From the worm myth to NOM numbers, these tequila facts separate knowledge from bar mythology. Impress people without being annoying about it.

Someone at the bar confidently tells you that tequila gives you a different kind of drunk. Your friend swears there’s a worm inside every bottle of real tequila. The server recommends a brand of tequila they claim was made in Tijuana. All of them are completely wrong, but they sound so sure about it that you almost believe them.

Here are twelve facts about tequila you need to know about if you enjoy the spirit. Some will help you spot quality bottles, some will save you from bad hangovers, and some will just make you more interesting when the conversation turns to what everyone’s drinking. Learn these and you’ll never fall for tequila myths and misconceptions ever again.

Tequila Facts That Will Impress Anyone

Most bar knowledge about tequila is recycled misinformation that people repeat because it sounds right. The worm myth, the gold tequila confusion, the idea that tequila makes you a different kind of drunk. Here are the real tequila facts that separate those who know tequila from those who’ve heard rumors.

Fact 1: The Worm Was Never in Tequila (It's in Mezcal and It's a Marketing Stunt)

The worm lives in mezcal bottles because a guy named Jacobo Lozano Páez decided in the 1940s that tourists needed a gimmick. It worked so well that seventy years later people still ask bartenders about the worm in tequila even though it was never there.
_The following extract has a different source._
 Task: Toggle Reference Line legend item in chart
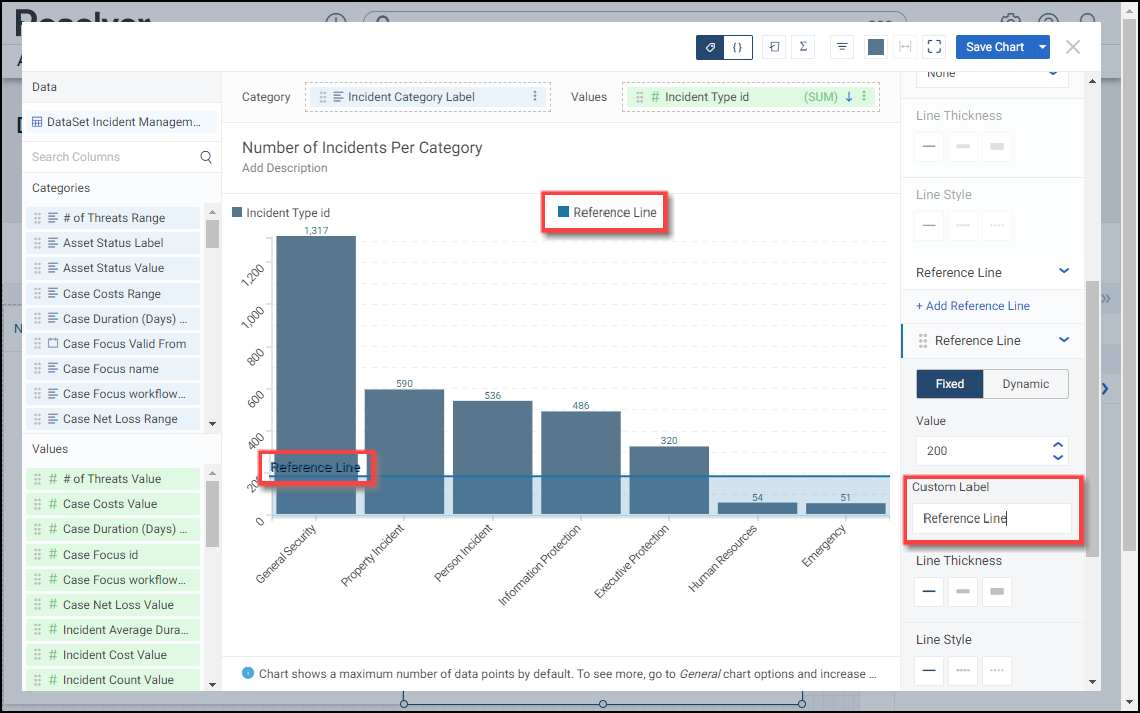coord(606,212)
The worm, called a gusano, is a moth larva that occasionally lives in agave plants. Some mezcal producers still add it for tradition or Instagram. Zero connection to tequila, though.

Fact 2: Blue Weber Agave Takes 6-10 Years to Mature (Longer Than Most Marriages)

Plant blue Weber agave today and you’ll harvest it sometime around 2032. Highland agave from Los Altos needs six to eight years. Lowland agave takes eight to ten. The whole time, farmers are just waiting and hoping nothing goes wrong.

This is why tequila costs more than vodka. Grain spirits harvest every year, but agave needs a decade of patience before anyone sees a peso. Your relationship status will probably change three times before that plant is ready.

Fact 3: The NOM Number Tells You Which Distillery Made Your Tequila

Every tequila bottle has a NOM number that looks like “NOM-1579” and tells you which distillery actually made it. One facility can produce tequila for dozens of brands, and many times you’re just paying for a celebrity partnership or brand name. The fancy bottle might come from the same place as the budget option three shelves down.

Look up the NOM online and you’ll see which brands share distilleries. This will help you identify how to pay for quality instead of just packaging and hype.

Fact 4: Jalisco Produces 95% of All Tequila (The Other 5% Barely Counts)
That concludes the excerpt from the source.